January 19, 2015
Are you getting into the swing of your New Year’s resolution? Many people are heading to the gym this time of year to lose weight or get into shape. Gyms and fitness centers provide a variety of options for cardiovascular and strength training to reach those new goals. Always remember to warm up and stretch prior to and following a workout session to avoid injury. Below are some examples of ways to add variety to your cardiovascular workout:
Treadmill: The treadmill is a great way to raise your heart rate and burn calories, while getting the benefits of weight bearing which is good for healthy bones. Treadmills allow you to vary your workouts by letting you walk, jog, or run. You can also change the incline to simulate hill climbing. Some treadmills offer pre-programmed options to achieve certain goals or simulate trails across the world. The disadvantage of a treadmill is possible injury due to impact on your joints.

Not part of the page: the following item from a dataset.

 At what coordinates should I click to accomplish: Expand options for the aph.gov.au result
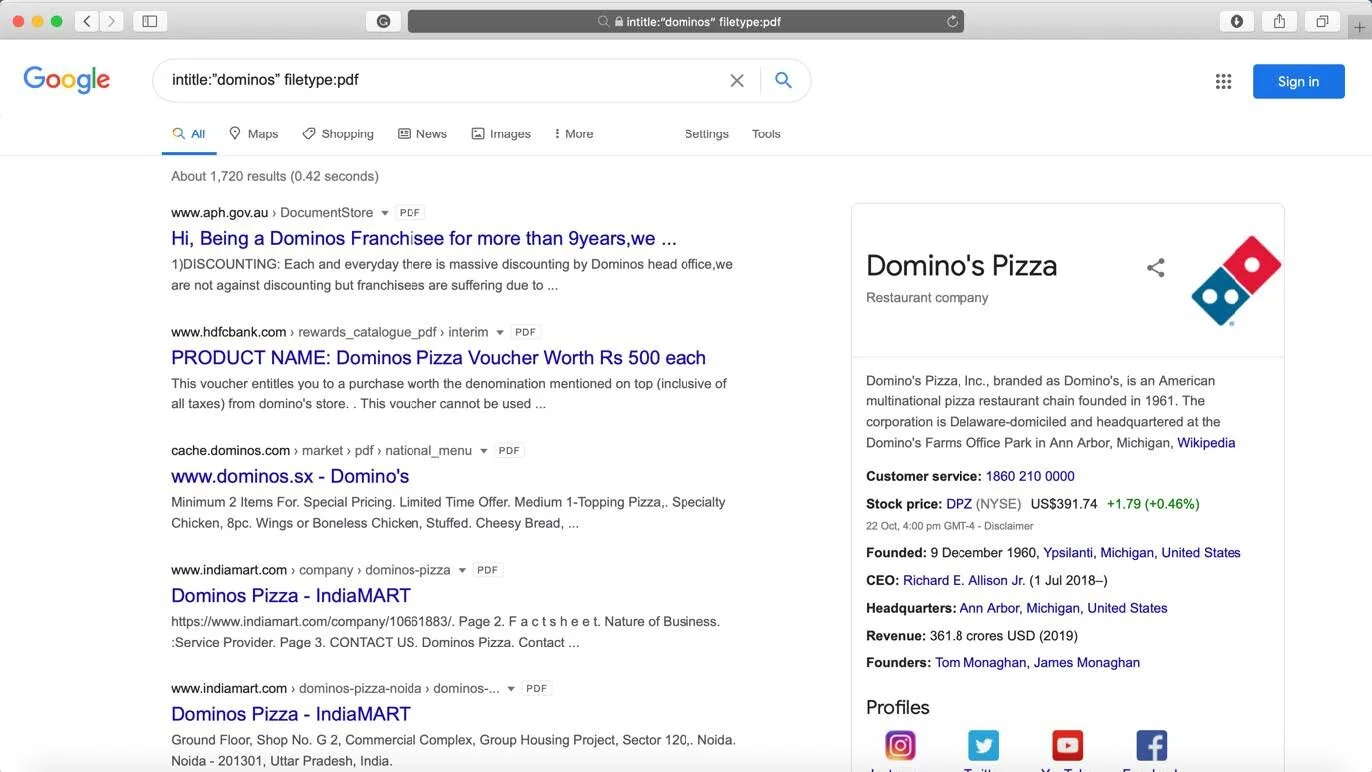pyautogui.click(x=384, y=212)
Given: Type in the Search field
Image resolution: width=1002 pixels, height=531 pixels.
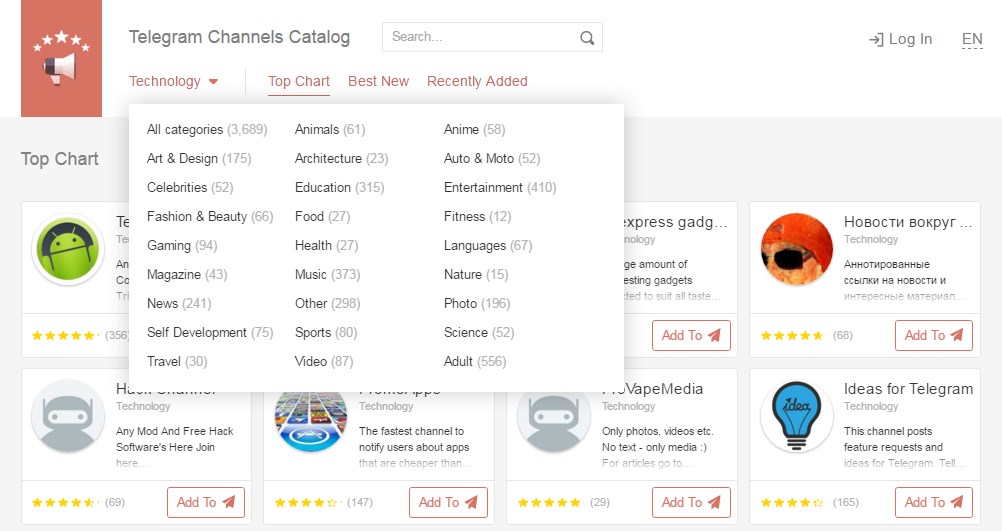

Elliptical: The elliptical provides less stress to your joints due to decreased weight bearing and impact and provides a great cardiovascular workout. Increasing the resistance and incline (cross ramp) increases the intensity of your workout while helping you burn more calories. You can also target your quads, glutes, and hamstrings with a higher incline (cross ramp). Some ellipticals offer moveable handles that provide an upper body workout as well.
Bike: A recumbent or stationary bike allows you to bring your cycling indoors. Riding a bike allows you to get a cardiovascular workout without putting as much impact on your joints. Varying your speed and resistance with different intervals of time can help you burn more calories.
Aquatic Exercise: Other exercises besides swimming in a pool include walking, performing resisted exercises, and attending aquatic aerobic exercise classes. Exercises in the water decreases the impact on your joints due to buoyancy decreasing the amount of weight bearing on your joints. The higher you are immersed in the water the less weight bearing that occurs on your joints. In addition, buoyancy also makes your body lighter, which makes it easier to move. Other benefits of water include decreased swelling (edema) in your legs and decreased heart rate with exercise as compared to land exercise due to the hydrostatic pressure. The water is also a good environment to work on improving your balance due to increased proprioceptive awareness from the water. You can add resistance in the water by using noodles, dumb bells, paddles, and water ankle weights.
Whichever workout options you choose make sure to choose the ones that are right for you. Also start slowly with any new workout to build up your tolerance.